## Exercise goal:
Repeat the records. Each line must match exactly.

╔══

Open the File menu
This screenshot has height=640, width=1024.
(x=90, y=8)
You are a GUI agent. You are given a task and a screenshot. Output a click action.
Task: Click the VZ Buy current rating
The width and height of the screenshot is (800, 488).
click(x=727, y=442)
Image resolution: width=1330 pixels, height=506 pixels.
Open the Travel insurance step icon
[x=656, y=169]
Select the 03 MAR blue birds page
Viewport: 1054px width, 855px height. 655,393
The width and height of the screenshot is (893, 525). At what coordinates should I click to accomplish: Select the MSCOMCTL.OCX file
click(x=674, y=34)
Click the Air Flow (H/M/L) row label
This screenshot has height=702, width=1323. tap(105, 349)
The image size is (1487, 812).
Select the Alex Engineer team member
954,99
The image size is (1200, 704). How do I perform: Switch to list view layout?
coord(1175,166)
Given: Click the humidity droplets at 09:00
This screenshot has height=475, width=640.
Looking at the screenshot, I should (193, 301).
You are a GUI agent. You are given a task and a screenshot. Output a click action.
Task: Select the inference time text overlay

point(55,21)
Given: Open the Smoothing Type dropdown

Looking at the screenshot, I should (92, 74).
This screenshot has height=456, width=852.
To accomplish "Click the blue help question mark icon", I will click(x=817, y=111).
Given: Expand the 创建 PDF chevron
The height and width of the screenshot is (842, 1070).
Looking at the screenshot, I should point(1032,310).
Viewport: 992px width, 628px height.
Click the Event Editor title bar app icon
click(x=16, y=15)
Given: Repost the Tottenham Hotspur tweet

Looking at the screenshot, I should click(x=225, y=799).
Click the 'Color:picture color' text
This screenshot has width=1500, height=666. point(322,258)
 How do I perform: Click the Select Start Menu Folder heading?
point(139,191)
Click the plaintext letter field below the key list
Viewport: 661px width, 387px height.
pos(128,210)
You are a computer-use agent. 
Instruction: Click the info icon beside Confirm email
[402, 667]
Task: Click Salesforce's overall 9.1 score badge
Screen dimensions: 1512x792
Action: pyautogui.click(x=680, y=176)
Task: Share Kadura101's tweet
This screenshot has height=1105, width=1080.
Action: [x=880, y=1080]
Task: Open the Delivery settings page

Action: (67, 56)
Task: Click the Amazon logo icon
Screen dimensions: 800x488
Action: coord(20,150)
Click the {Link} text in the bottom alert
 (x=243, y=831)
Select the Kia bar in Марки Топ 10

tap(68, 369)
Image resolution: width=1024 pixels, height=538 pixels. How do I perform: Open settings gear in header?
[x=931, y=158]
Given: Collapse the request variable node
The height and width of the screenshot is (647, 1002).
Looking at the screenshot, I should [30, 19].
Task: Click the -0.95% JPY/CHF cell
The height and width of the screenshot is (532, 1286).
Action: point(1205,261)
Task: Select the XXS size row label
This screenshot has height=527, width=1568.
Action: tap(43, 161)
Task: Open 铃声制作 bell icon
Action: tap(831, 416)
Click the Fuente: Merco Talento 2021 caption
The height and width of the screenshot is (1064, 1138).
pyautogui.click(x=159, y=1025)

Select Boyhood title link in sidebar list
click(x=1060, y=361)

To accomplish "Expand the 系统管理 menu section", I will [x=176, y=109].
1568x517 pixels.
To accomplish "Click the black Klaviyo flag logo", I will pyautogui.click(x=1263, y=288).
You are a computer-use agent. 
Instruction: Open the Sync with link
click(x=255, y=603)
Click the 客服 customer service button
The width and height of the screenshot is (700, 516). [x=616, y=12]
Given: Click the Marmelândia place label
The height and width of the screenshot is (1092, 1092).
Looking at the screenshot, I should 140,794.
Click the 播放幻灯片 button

╚══

## Completed task:
Open the File menu
This screenshot has height=640, width=1024.
(x=90, y=8)
You are a GUI agent. You are given a task and a screenshot. Output a click action.
Task: Click the VZ Buy current rating
The width and height of the screenshot is (800, 488).
click(x=727, y=442)
Image resolution: width=1330 pixels, height=506 pixels.
Open the Travel insurance step icon
[x=656, y=169]
Select the 03 MAR blue birds page
Viewport: 1054px width, 855px height. 655,393
The width and height of the screenshot is (893, 525). At what coordinates should I click to accomplish: Select the MSCOMCTL.OCX file
click(x=674, y=34)
Click the Air Flow (H/M/L) row label
This screenshot has height=702, width=1323. tap(105, 349)
The image size is (1487, 812).
Select the Alex Engineer team member
954,99
The image size is (1200, 704). How do I perform: Switch to list view layout?
coord(1175,166)
Given: Click the humidity droplets at 09:00
This screenshot has height=475, width=640.
Looking at the screenshot, I should (193, 301).
You are a GUI agent. You are given a task and a screenshot. Output a click action.
Task: Select the inference time text overlay

point(55,21)
Given: Open the Smoothing Type dropdown

Looking at the screenshot, I should (92, 74).
This screenshot has height=456, width=852.
To accomplish "Click the blue help question mark icon", I will click(x=817, y=111).
Given: Expand the 创建 PDF chevron
The height and width of the screenshot is (842, 1070).
Looking at the screenshot, I should point(1032,310).
Viewport: 992px width, 628px height.
Click the Event Editor title bar app icon
click(x=16, y=15)
Given: Repost the Tottenham Hotspur tweet

Looking at the screenshot, I should click(x=225, y=799).
Click the 'Color:picture color' text
This screenshot has width=1500, height=666. point(322,258)
 How do I perform: Click the Select Start Menu Folder heading?
point(139,191)
Click the plaintext letter field below the key list
Viewport: 661px width, 387px height.
pos(128,210)
You are a computer-use agent. 
Instruction: Click the info icon beside Confirm email
[402, 667]
Task: Click Salesforce's overall 9.1 score badge
Screen dimensions: 1512x792
Action: pyautogui.click(x=680, y=176)
Task: Share Kadura101's tweet
This screenshot has height=1105, width=1080.
Action: [x=880, y=1080]
Task: Open the Delivery settings page

Action: (67, 56)
Task: Click the Amazon logo icon
Screen dimensions: 800x488
Action: coord(20,150)
Click the {Link} text in the bottom alert
 (x=243, y=831)
Select the Kia bar in Марки Топ 10

tap(68, 369)
Image resolution: width=1024 pixels, height=538 pixels. How do I perform: Open settings gear in header?
[x=931, y=158]
Given: Collapse the request variable node
The height and width of the screenshot is (647, 1002).
Looking at the screenshot, I should [30, 19].
Task: Click the -0.95% JPY/CHF cell
The height and width of the screenshot is (532, 1286).
Action: point(1205,261)
Task: Select the XXS size row label
This screenshot has height=527, width=1568.
Action: tap(43, 161)
Task: Open 铃声制作 bell icon
Action: tap(831, 416)
Click the Fuente: Merco Talento 2021 caption
The height and width of the screenshot is (1064, 1138).
pyautogui.click(x=159, y=1025)

Select Boyhood title link in sidebar list
click(x=1060, y=361)

To accomplish "Expand the 系统管理 menu section", I will [x=176, y=109].
1568x517 pixels.
To accomplish "Click the black Klaviyo flag logo", I will pyautogui.click(x=1263, y=288).
You are a computer-use agent. 
Instruction: Open the Sync with link
click(x=255, y=603)
Click the 客服 customer service button
The width and height of the screenshot is (700, 516). [x=616, y=12]
Given: Click the Marmelândia place label
The height and width of the screenshot is (1092, 1092).
Looking at the screenshot, I should 140,794.
Click the 播放幻灯片 button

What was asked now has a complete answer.